→ **Data records**:
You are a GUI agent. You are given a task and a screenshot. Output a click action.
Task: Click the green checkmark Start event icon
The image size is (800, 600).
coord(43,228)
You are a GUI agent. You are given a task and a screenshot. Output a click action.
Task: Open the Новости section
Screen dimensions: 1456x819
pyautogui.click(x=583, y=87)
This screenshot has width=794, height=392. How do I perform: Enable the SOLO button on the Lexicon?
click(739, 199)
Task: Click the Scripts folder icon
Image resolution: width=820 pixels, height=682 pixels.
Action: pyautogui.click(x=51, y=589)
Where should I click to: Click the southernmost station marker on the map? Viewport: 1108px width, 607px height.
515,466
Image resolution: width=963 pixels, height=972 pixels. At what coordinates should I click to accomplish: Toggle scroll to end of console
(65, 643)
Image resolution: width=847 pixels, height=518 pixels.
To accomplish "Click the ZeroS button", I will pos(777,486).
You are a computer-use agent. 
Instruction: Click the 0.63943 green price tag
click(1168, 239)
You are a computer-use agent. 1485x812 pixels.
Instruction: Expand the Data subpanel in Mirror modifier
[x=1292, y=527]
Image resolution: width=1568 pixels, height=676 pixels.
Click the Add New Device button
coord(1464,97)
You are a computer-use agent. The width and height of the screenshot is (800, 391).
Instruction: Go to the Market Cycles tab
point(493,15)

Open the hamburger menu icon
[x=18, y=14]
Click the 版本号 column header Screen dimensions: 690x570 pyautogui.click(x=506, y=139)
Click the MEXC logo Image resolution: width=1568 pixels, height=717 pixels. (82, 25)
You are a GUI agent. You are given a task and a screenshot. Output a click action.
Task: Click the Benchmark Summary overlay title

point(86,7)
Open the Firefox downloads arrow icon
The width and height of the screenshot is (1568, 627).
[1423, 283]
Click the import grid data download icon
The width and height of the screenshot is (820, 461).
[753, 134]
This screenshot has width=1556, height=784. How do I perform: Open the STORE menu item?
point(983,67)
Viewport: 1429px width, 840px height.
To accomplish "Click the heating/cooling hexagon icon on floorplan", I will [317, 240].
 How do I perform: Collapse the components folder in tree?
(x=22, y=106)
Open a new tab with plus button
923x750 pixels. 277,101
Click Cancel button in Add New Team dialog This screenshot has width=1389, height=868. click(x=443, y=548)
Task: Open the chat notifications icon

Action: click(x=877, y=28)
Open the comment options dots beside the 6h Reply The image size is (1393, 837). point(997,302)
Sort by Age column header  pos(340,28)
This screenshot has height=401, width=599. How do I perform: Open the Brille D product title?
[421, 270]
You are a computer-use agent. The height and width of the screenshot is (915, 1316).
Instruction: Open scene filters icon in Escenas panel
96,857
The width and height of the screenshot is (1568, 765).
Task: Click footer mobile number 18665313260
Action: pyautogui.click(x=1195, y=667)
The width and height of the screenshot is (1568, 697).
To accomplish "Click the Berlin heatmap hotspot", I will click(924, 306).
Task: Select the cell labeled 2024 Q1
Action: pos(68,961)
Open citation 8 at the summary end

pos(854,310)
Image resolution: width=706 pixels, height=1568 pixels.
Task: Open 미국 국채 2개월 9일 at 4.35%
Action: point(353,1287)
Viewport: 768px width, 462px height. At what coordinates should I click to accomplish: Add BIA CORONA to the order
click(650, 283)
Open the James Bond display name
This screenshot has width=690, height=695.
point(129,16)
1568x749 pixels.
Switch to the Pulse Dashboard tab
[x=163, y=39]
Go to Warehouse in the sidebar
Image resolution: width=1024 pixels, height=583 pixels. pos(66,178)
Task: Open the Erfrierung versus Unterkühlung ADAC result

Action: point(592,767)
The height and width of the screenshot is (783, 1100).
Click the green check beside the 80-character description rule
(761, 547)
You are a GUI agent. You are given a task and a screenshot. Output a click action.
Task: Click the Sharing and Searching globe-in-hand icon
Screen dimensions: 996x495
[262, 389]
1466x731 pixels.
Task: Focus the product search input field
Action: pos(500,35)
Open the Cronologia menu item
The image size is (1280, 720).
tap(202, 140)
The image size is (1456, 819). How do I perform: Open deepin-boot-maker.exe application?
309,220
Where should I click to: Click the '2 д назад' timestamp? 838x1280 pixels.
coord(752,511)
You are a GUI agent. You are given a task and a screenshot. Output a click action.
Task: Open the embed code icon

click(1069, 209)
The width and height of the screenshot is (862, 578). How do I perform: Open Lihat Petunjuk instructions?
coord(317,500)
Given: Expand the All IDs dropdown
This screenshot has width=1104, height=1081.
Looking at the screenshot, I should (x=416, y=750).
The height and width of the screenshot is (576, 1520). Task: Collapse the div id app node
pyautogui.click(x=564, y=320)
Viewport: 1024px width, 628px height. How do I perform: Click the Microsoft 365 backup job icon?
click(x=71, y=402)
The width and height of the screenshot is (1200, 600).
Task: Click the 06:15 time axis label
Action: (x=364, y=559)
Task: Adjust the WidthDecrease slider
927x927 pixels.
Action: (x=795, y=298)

→ **Exercise directions**: Gather each line in the entries above where the string "header" is found.

→ **Finished task**:
Click the 版本号 column header Screen dimensions: 690x570 pyautogui.click(x=506, y=139)
Sort by Age column header  pos(340,28)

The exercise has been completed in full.